Taken together, Dashti and colleagues present an interesting, novel and intriguing view of another part of Hedgehog signaling in humans, which has been overlooked until now, and which should be thoroughly discussed in the scientific community.
Nevertheless, numerous questions need to be answered regarding potential future therapeutic interventions:
- (i)How could we activate or stabilize the Hedgehog pathway without activating its unwanted effects in human cancerogenesis 14?
- (ii)How could we clarify the Gli code to understand the activating and repressing functionality of the Gli proteins inside the Hedgehog signaling pathway 10?

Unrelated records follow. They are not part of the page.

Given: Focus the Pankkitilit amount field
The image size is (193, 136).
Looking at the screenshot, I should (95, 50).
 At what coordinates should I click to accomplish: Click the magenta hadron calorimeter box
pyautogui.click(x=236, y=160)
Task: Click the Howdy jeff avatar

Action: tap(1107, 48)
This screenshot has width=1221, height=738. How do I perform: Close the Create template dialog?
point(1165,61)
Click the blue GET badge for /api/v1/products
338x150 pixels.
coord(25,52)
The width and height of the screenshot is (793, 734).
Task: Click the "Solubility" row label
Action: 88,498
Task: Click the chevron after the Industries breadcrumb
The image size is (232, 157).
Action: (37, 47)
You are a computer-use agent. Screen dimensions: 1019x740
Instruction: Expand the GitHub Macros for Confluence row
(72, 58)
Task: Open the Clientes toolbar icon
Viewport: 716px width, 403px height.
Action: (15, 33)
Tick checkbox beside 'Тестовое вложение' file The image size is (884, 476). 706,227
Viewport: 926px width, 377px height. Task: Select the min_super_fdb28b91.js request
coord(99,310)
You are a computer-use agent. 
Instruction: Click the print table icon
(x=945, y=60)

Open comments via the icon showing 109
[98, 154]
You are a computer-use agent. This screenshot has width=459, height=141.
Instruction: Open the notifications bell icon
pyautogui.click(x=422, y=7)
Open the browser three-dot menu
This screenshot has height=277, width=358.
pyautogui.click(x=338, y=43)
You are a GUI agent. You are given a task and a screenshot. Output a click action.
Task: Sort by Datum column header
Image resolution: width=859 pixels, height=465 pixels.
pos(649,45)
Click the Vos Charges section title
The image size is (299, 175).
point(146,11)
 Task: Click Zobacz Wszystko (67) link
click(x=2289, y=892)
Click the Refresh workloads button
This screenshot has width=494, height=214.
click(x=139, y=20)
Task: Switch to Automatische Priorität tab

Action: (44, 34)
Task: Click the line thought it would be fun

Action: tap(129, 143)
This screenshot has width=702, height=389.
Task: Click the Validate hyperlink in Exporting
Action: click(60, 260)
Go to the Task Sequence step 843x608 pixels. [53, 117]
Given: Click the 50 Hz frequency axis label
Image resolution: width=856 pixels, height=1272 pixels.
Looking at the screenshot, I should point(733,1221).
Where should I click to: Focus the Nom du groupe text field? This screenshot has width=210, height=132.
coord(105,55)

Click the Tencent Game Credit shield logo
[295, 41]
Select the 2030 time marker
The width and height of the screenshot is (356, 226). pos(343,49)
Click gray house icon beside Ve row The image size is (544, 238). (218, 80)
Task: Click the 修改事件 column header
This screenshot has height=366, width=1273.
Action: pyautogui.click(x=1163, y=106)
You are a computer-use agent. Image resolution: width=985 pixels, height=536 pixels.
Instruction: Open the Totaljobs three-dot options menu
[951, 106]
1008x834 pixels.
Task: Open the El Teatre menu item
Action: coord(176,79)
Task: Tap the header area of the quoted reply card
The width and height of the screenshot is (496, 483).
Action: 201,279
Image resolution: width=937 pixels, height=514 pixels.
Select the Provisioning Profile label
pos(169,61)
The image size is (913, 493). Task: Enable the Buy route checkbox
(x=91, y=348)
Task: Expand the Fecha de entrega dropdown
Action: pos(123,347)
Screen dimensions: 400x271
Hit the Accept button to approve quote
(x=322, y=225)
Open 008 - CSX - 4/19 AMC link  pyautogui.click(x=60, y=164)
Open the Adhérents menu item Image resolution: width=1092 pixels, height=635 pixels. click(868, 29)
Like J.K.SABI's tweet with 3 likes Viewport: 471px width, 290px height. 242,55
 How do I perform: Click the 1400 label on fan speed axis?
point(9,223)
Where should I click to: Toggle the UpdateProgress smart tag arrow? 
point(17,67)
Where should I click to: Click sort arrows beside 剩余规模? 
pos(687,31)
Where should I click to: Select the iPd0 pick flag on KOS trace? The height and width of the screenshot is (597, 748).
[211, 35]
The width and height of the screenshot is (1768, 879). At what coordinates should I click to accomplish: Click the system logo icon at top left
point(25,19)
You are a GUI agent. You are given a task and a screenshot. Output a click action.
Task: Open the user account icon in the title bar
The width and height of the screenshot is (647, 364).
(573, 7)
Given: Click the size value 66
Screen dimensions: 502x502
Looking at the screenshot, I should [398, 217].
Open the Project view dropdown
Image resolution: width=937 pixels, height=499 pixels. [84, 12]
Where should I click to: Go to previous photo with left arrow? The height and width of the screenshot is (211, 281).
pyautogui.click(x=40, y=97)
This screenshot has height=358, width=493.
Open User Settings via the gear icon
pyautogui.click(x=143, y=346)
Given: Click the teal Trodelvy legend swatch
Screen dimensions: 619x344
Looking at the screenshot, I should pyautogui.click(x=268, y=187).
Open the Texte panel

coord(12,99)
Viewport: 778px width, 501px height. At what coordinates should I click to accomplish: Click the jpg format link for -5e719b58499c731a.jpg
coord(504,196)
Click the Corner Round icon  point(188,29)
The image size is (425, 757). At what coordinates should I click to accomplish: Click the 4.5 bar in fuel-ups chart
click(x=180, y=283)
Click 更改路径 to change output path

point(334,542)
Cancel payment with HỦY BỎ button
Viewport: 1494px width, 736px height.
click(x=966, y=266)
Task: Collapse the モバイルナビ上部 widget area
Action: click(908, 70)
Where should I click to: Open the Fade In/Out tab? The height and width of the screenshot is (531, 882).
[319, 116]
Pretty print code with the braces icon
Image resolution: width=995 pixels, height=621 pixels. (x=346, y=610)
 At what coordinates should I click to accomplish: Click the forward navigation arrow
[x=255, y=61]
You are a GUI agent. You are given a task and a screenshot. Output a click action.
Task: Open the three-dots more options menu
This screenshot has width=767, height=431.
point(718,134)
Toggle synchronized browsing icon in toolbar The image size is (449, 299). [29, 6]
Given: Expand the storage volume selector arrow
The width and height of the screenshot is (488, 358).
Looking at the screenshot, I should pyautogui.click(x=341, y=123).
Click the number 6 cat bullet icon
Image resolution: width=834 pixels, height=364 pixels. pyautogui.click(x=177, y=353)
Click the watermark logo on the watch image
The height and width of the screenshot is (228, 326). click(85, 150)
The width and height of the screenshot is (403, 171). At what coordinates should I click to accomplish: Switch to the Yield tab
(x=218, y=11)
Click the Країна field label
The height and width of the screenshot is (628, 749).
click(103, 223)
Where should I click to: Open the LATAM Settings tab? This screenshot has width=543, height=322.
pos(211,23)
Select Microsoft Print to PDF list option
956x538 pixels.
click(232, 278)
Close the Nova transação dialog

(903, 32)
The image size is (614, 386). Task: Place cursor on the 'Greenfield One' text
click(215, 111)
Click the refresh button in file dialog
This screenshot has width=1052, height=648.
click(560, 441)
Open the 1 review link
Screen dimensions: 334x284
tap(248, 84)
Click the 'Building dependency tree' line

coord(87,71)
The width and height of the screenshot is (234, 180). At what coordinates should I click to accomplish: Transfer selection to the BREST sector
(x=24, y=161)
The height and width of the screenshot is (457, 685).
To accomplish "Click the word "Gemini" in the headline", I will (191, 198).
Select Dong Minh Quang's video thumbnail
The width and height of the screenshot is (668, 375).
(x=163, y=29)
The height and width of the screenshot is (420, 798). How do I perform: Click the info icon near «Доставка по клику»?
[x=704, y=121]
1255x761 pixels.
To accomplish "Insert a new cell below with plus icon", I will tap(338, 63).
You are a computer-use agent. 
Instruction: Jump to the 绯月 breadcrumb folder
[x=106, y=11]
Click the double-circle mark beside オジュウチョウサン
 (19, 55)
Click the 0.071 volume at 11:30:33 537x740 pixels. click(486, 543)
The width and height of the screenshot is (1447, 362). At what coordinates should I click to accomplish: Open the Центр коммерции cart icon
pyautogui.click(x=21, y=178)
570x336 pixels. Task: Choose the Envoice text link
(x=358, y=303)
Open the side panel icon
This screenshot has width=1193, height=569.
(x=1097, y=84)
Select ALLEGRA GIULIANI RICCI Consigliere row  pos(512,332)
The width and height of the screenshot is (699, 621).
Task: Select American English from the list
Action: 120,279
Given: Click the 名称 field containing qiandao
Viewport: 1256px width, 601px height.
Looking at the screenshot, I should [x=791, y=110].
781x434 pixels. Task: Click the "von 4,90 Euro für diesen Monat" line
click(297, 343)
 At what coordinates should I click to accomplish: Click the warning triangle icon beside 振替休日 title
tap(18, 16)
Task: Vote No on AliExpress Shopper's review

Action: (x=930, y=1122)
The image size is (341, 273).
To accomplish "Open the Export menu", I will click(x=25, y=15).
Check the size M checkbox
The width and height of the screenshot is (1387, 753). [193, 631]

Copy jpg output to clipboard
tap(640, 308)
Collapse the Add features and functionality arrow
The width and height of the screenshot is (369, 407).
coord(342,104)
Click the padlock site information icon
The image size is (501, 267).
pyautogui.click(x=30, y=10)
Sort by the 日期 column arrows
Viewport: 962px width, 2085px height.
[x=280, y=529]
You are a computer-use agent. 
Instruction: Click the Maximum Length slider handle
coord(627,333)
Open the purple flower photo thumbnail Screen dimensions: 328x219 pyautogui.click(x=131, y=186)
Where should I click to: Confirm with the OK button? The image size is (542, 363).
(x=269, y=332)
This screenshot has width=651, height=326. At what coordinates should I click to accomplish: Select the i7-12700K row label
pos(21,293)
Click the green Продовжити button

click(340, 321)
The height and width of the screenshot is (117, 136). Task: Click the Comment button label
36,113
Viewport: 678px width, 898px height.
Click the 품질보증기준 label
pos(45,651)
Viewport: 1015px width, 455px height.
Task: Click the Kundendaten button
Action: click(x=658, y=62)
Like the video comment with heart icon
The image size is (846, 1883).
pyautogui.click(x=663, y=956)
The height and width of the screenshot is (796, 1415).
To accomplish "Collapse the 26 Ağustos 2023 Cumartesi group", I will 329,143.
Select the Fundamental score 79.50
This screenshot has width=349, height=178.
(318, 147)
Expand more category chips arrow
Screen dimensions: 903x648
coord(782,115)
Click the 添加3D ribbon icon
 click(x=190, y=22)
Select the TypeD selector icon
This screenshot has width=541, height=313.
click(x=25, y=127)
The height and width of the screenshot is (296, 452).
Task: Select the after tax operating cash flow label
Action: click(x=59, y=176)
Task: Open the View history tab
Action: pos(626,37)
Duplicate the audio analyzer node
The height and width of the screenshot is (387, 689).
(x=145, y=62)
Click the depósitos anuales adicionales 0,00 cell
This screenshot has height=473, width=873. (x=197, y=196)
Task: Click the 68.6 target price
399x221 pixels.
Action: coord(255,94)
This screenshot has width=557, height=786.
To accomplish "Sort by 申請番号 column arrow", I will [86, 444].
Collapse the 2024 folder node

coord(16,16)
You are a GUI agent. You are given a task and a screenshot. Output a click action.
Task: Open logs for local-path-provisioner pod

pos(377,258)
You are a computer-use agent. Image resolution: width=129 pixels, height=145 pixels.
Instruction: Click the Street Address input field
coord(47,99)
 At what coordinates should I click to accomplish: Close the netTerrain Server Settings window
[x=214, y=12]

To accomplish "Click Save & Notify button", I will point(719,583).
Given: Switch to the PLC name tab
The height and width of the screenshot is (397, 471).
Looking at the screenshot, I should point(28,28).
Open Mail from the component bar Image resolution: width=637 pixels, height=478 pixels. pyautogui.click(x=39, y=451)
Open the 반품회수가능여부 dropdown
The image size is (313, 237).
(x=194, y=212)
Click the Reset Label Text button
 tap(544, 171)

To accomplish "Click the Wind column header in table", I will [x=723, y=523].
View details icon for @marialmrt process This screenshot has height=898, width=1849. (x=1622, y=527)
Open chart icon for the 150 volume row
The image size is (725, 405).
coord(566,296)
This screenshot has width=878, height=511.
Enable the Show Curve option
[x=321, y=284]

- (iii)How could we exploit the non-canonical mechanism 15 to specifically activate the Hedgehog signaling pathway to prevent senescence and its associated chronic degenerative diseases?
- (iv)Which role do the lipoprotein transfer system, as well as adipocyte compartment, play for the highly hydrophobic and sterolated Hedgehog molecules 16?
The contest is open for novel approaches and experiments to gain more insight into this sophisticated, new and unknown face of the Hedgehog signaling cascade in regenerative and reparative medicine. The hope is that this will lead to the identification of new therapeutic targets.